A conclusione delle giornate di primavera del FAI corre l’obbligo di fare qualche riflessione, perché al di là della propaganda patinata che vuole tutti contenti per la riuscita di iniziative che sanno molto di buonismo, esse producono anche dei risvolti inquietanti, soprattutto in un paese in cui l’abbondanza di storia e di cultura dovrebbe garantire altrettanta abbondanza di ricchezza e di sana occupazione.

Che lo stato italiano stia abbandonando le sue prerogative di gestione della cosa pubblica è cosa nota ed è noto come quello dei beni culturali sia solo uno dei tanti settori pubblici che soffrono di una carenza di personale strutturale quanto atavica, tanto che molti siti di interesse storico-artistico restano chiusi ed abbandonati per 363 giorni l’anno, salvo essere visitabili nei soli due giorni di primavera in cui il FAI li apre al pubblico, o quando riservati alle visite dei soli soci e solo in alcuni giorni.
════
__Compiti da svolgere__.
a – Le affermazioni seguenti concordano con il testo riportato? Rispondi sì o no a ciascuna, citando le parole del testo che decidono. (i) Molti siti di interesse storico-artistico restano chiusi per 363 giorni l'anno. (ii) Il FAI apre questi siti al pubblico in autunno. (iii) I beni culturali sono l'unico settore pubblico con carenza di personale.
b – Di quali cose, secondo il testo riportato, c'è o dovrebbe esserci abbondanza in Italia? Elencale tutte.
c – Per quanti giorni l'anno il FAI apre al pubblico i siti, secondo il testo riportato?
════
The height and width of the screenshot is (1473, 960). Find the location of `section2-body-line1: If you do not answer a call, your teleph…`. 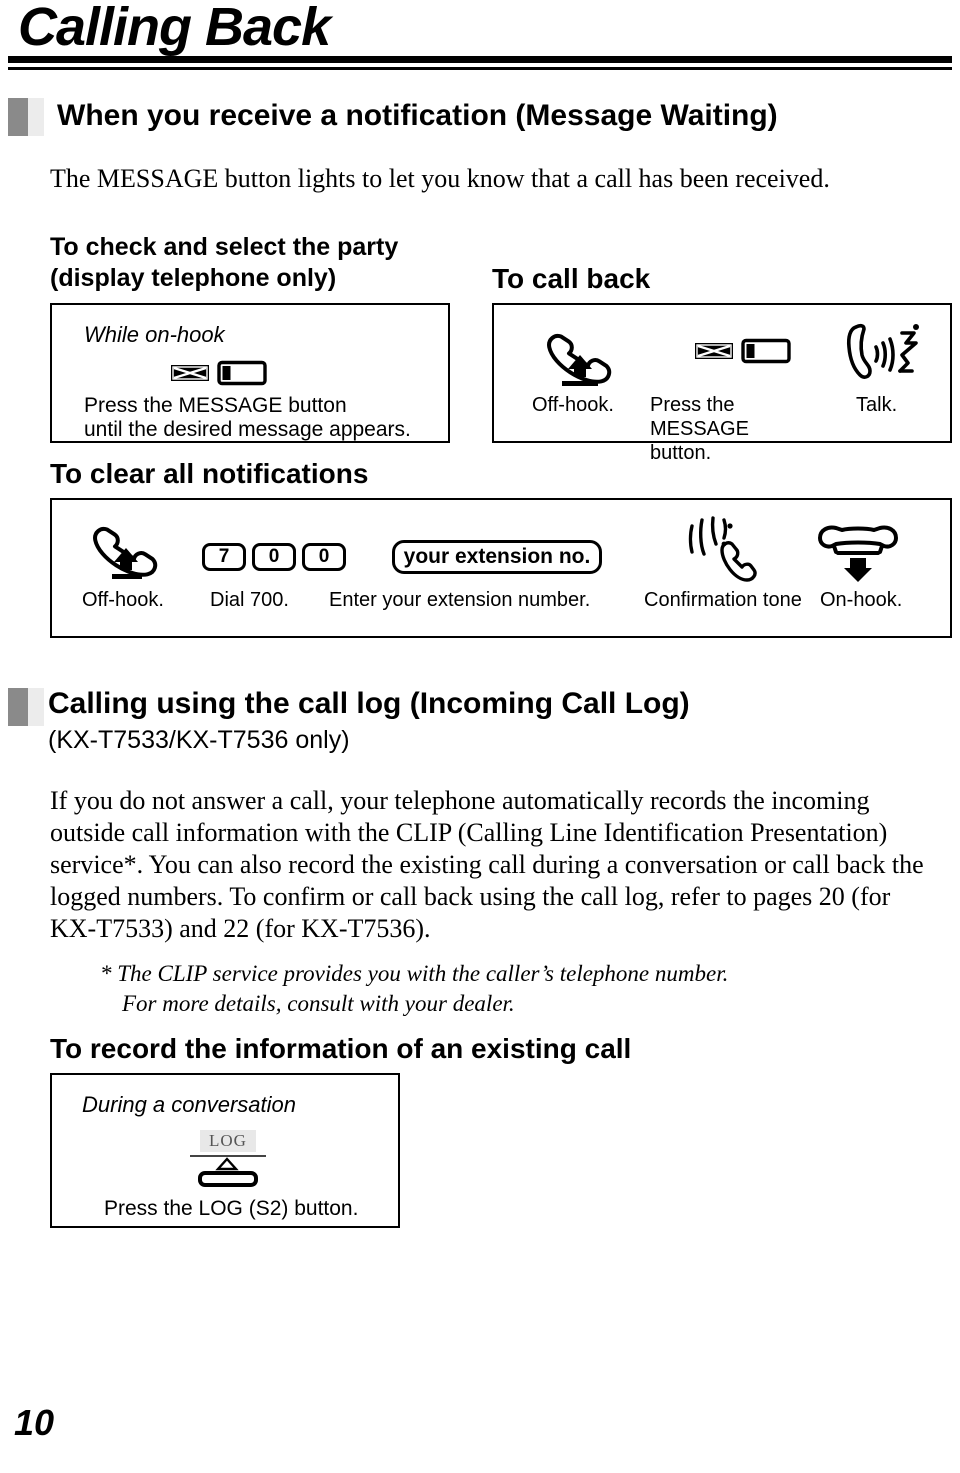

section2-body-line1: If you do not answer a call, your teleph… is located at coordinates (460, 800).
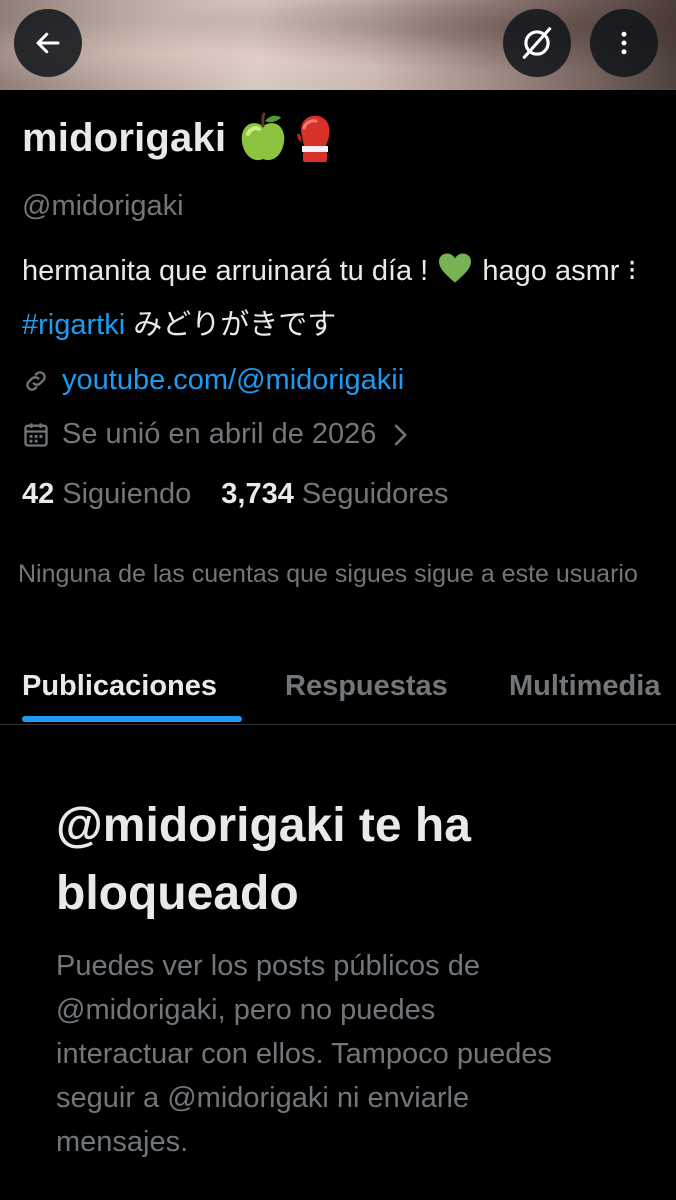 Image resolution: width=676 pixels, height=1200 pixels. I want to click on profile-stats: 42 Siguiendo 3,734 Seguidores, so click(236, 494).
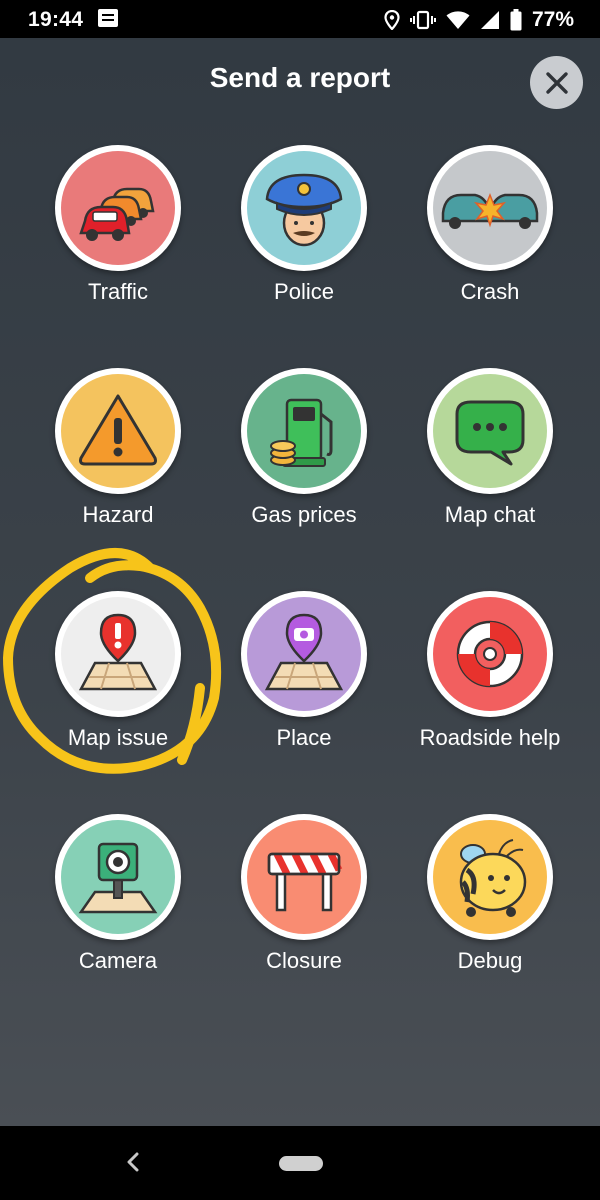  I want to click on map-chat-button, so click(490, 431).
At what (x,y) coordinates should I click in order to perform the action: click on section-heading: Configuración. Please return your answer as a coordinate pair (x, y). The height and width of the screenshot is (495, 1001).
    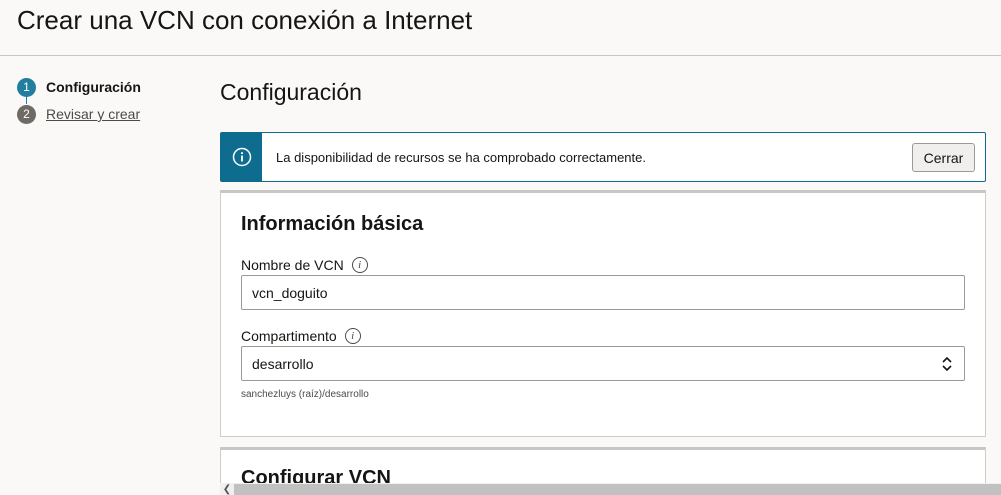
════
__Soluzioni proposte__.
a –
(i) Sì: "restano chiusi ed abbandonati per 363 giorni l’anno".
(ii) No: "nei soli due giorni di primavera in cui il FAI li apre al pubblico".
(iii) No: "sia solo uno dei tanti settori pubblici che soffrono di una carenza di personale".

b – Storia, cultura, ricchezza, sana occupazione.

c – Per soli due giorni di primavera.